• _入力データ_
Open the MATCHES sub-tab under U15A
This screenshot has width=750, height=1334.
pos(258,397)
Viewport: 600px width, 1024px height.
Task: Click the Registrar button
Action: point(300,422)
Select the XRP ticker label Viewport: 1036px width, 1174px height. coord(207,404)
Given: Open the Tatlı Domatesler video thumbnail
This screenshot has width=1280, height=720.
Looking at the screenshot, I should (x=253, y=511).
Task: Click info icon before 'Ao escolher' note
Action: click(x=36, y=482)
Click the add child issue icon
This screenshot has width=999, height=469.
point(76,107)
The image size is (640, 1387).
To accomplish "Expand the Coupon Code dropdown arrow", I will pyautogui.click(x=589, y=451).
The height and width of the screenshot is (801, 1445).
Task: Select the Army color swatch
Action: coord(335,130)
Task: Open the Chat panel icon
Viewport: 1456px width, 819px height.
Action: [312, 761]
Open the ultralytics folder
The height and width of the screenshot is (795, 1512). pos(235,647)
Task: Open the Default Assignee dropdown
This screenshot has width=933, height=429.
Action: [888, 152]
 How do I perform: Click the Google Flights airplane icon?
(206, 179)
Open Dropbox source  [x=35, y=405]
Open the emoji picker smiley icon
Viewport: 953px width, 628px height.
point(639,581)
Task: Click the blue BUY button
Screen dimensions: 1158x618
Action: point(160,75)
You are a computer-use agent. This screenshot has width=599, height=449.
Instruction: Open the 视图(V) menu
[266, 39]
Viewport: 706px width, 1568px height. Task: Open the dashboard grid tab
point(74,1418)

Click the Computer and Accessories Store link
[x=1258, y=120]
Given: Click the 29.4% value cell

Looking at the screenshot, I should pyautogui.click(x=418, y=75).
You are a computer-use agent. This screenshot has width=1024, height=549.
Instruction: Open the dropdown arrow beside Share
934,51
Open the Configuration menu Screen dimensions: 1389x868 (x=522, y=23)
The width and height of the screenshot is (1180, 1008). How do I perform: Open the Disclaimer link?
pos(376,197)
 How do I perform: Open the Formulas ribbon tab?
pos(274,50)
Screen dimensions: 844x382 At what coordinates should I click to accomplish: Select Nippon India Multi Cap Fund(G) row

• _作業内容_
上の項目を一つ残らず、一字一句変えずにそのまま書き写すこと。

• _出力結果_
Open the MATCHES sub-tab under U15A
This screenshot has width=750, height=1334.
pos(258,397)
Viewport: 600px width, 1024px height.
Task: Click the Registrar button
Action: point(300,422)
Select the XRP ticker label Viewport: 1036px width, 1174px height. coord(207,404)
Given: Open the Tatlı Domatesler video thumbnail
This screenshot has width=1280, height=720.
Looking at the screenshot, I should (x=253, y=511).
Task: Click info icon before 'Ao escolher' note
Action: click(x=36, y=482)
Click the add child issue icon
This screenshot has width=999, height=469.
point(76,107)
The image size is (640, 1387).
To accomplish "Expand the Coupon Code dropdown arrow", I will pyautogui.click(x=589, y=451).
The height and width of the screenshot is (801, 1445).
Task: Select the Army color swatch
Action: coord(335,130)
Task: Open the Chat panel icon
Viewport: 1456px width, 819px height.
Action: [312, 761]
Open the ultralytics folder
The height and width of the screenshot is (795, 1512). pos(235,647)
Task: Open the Default Assignee dropdown
This screenshot has width=933, height=429.
Action: [888, 152]
 How do I perform: Click the Google Flights airplane icon?
(206, 179)
Open Dropbox source  [x=35, y=405]
Open the emoji picker smiley icon
Viewport: 953px width, 628px height.
point(639,581)
Task: Click the blue BUY button
Screen dimensions: 1158x618
Action: point(160,75)
You are a computer-use agent. This screenshot has width=599, height=449.
Instruction: Open the 视图(V) menu
[266, 39]
Viewport: 706px width, 1568px height. Task: Open the dashboard grid tab
point(74,1418)

Click the Computer and Accessories Store link
[x=1258, y=120]
Given: Click the 29.4% value cell

Looking at the screenshot, I should pyautogui.click(x=418, y=75).
You are a computer-use agent. This screenshot has width=1024, height=549.
Instruction: Open the dropdown arrow beside Share
934,51
Open the Configuration menu Screen dimensions: 1389x868 (x=522, y=23)
The width and height of the screenshot is (1180, 1008). How do I perform: Open the Disclaimer link?
pos(376,197)
 How do I perform: Open the Formulas ribbon tab?
pos(274,50)
Screen dimensions: 844x382 At what coordinates should I click to accomplish: Select Nippon India Multi Cap Fund(G) row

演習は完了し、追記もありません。